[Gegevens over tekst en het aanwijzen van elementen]
----

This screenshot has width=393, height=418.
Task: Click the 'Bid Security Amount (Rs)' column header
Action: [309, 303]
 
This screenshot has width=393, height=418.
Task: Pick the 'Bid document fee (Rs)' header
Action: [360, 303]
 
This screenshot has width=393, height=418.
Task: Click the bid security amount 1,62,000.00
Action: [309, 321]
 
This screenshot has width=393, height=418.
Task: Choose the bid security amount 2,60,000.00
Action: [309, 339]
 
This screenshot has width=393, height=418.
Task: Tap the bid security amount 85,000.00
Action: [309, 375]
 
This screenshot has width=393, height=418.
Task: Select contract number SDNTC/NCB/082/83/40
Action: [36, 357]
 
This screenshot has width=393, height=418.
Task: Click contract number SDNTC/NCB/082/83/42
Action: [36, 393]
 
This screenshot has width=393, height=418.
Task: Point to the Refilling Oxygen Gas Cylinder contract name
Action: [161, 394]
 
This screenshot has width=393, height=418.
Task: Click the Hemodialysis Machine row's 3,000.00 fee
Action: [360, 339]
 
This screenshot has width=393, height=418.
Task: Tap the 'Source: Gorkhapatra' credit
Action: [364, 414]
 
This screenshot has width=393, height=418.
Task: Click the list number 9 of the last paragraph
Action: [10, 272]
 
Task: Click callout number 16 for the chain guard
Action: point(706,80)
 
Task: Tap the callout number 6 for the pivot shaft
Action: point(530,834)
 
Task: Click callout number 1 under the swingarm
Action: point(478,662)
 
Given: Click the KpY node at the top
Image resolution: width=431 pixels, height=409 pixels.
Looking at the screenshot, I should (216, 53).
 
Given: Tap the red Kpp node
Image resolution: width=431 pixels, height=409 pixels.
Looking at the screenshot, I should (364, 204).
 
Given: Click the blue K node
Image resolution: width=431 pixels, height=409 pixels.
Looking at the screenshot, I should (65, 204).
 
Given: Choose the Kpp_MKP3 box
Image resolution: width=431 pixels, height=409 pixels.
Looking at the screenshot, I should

----

- **Opdracht**
Kun je het deel van de lijst dat begint met de regel waarin "Task: Click callout number 1 under" staat en doorloopt tot en met de laatste regel, volledig opnieuw weergeven, waarbij je elke coördinaat in de antwoorden 42 opschuift?

- **Antwoord**
Task: Click callout number 1 under the swingarm
Action: point(520,704)
 
Given: Click the KpY node at the top
Image resolution: width=431 pixels, height=409 pixels.
Looking at the screenshot, I should (258, 95).
 
Given: Tap the red Kpp node
Image resolution: width=431 pixels, height=409 pixels.
Looking at the screenshot, I should (406, 246).
 
Given: Click the blue K node
Image resolution: width=431 pixels, height=409 pixels.
Looking at the screenshot, I should (107, 246).
 
Given: Choose the Kpp_MKP3 box
Image resolution: width=431 pixels, height=409 pixels.
Looking at the screenshot, I should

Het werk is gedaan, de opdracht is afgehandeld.